Both the low thermal conductivity and liquid leakage of phase change materials (PCMs) during its phase change limit their applications in thermal energy storage. In this paper, a three-dimensional boron nitride aerogel (3D-BN) with highly aligned honeycomb structure was synthesized by a newly proposed method utilizing in-situ freeze-vacuum drying under the control of a temperature gradient. 3D-BN/paraffin shaped composite phase change materials (CPCMs) were prepared and their thermal energy storage properties were analyzed. Its thermal conductivity was significantly enhanced to be 0.854 W/(m·K) when the mass fraction of 3D-BN was 18 wt%. The possessed thermal conductivity was 3.69 times higher than that of pure paraffin and was comparable with that of known vertical aligned 3D-BN/paraffin CPCMs prepared by the liquid nitrogen freezing.
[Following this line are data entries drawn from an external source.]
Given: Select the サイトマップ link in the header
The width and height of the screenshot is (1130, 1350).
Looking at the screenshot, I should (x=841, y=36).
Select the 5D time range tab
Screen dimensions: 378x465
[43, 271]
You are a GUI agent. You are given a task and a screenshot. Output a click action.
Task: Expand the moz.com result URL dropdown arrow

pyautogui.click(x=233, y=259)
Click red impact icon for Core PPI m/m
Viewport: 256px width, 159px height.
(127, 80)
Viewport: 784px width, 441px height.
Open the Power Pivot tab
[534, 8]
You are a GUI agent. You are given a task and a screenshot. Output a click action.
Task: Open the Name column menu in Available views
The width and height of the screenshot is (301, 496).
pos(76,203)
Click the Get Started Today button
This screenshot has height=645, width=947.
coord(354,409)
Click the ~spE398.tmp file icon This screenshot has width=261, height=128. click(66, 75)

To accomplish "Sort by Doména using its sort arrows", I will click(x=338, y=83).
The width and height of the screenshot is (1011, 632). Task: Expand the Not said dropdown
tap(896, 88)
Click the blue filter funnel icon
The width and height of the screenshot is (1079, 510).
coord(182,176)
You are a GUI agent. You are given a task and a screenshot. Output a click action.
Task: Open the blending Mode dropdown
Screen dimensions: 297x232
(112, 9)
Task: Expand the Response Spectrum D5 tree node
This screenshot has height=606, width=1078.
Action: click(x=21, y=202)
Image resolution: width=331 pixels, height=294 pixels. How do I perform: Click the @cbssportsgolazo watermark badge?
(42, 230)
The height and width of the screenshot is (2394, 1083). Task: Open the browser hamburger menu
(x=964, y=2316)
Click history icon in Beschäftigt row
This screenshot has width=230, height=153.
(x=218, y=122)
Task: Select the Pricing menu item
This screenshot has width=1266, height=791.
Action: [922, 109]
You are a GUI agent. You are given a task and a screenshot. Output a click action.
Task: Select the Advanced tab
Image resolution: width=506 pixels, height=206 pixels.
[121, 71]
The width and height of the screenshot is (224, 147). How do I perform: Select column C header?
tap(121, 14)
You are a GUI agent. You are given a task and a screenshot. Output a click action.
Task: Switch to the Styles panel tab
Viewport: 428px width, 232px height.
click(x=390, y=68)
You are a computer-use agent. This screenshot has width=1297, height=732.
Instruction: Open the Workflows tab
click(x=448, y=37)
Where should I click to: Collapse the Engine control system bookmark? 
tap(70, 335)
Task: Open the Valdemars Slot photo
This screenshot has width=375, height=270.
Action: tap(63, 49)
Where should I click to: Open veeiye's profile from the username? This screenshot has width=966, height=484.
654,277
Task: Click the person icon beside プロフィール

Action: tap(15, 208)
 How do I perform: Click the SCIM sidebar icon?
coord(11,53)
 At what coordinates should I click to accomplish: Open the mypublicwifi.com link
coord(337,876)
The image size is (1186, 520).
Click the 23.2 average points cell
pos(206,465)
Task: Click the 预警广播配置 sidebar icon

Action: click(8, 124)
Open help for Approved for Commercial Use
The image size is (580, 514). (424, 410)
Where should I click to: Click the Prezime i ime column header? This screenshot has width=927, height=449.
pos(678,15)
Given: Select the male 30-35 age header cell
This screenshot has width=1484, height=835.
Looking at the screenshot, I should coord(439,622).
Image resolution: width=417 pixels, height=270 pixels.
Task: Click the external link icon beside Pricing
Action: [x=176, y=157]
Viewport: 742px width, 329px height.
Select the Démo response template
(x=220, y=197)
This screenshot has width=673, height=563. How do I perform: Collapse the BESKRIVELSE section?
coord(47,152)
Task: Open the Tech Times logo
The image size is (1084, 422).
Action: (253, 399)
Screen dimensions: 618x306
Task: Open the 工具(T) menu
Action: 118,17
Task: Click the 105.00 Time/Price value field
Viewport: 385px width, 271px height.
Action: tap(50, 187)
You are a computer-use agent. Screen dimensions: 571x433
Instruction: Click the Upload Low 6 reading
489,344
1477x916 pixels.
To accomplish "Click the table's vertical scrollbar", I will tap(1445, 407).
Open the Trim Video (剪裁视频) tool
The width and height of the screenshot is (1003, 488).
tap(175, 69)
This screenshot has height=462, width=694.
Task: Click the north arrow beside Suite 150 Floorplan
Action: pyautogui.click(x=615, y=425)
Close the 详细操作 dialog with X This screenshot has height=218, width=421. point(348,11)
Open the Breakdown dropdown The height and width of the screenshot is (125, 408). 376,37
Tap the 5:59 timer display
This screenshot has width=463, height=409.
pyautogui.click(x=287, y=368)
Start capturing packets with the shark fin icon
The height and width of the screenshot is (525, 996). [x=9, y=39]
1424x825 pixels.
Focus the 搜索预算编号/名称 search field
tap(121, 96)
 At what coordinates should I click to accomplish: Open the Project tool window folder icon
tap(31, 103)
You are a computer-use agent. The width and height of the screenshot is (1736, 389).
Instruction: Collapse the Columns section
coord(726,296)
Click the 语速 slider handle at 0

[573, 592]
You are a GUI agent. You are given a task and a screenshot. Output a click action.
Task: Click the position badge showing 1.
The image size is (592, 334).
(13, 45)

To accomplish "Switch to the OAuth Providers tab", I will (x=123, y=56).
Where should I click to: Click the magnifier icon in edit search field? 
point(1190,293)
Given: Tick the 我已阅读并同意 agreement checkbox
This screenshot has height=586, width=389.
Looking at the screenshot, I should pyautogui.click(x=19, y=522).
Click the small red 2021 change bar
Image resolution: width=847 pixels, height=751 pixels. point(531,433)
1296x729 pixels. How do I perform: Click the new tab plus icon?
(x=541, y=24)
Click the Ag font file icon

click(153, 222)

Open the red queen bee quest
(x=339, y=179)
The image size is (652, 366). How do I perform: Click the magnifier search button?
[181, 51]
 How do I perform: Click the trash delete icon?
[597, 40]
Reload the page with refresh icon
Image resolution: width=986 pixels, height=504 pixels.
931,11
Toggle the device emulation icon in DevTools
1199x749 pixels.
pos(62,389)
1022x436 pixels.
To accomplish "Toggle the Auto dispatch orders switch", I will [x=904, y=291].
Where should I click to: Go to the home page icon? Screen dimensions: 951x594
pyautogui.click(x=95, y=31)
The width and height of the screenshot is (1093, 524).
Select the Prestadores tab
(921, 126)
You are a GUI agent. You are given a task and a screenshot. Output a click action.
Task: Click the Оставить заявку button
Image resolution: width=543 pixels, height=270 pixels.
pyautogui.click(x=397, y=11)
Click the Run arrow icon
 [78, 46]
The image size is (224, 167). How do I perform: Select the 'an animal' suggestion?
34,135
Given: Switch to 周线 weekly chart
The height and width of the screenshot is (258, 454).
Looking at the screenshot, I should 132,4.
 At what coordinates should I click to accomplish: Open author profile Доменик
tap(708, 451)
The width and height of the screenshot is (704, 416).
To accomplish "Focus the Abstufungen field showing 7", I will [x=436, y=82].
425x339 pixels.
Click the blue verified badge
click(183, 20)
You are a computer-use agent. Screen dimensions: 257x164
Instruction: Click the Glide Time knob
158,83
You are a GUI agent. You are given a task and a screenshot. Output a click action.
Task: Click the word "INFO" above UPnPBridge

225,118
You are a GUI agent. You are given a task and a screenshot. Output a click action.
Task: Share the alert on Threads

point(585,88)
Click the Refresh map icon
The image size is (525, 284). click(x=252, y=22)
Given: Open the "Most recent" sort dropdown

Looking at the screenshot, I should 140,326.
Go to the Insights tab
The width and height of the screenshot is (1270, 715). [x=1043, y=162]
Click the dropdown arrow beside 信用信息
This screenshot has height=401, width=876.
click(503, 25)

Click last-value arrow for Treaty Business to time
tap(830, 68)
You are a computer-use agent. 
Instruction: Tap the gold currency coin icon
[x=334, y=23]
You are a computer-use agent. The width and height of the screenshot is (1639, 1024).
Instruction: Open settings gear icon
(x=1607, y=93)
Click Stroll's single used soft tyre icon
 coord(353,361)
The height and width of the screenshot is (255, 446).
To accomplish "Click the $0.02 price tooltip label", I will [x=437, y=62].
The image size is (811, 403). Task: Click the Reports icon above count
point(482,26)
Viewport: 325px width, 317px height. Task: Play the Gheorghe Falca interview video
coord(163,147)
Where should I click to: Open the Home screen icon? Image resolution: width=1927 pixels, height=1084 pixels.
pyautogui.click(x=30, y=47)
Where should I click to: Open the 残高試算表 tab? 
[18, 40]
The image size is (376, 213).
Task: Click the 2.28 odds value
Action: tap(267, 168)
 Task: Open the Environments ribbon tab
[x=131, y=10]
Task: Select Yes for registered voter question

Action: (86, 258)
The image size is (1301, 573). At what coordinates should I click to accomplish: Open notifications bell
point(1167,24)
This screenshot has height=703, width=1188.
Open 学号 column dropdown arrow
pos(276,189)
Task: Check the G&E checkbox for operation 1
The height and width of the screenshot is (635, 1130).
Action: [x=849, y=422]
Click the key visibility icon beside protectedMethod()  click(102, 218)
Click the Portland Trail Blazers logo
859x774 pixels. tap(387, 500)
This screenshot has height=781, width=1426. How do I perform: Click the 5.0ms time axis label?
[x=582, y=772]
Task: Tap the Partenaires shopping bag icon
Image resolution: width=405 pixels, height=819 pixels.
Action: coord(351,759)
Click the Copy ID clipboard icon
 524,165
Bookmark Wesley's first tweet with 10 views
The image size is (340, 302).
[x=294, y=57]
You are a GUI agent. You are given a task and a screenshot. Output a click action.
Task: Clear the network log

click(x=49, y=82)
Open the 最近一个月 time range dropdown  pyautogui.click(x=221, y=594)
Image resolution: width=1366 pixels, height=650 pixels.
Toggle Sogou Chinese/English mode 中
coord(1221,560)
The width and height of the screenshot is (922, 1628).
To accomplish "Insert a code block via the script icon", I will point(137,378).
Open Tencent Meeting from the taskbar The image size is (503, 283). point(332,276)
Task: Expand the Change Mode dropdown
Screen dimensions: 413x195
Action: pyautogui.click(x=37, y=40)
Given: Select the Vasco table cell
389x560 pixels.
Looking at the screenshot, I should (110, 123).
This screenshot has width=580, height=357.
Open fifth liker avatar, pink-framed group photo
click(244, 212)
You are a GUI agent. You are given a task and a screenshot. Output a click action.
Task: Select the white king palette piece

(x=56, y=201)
The heating-cooling cycle tests also showed that the prepared CPCMs at the present work possessed both excellent thermal stability and antileakage performance. After 120 cooling and heating cycles, the CPCMs still had a high latent heat of phase transition of 213.08 J/g. With the predefined thermal performance evaluation experiments, the thermal conductivity of CPCMs and its heat storage properties were verified. Based on our proposed method, the production of 3D-BN could be simplified and improved; moreover, the proposed method could serve as a new design concept for many 3D aerogels and their based CPCMs for heat storage and thermal management.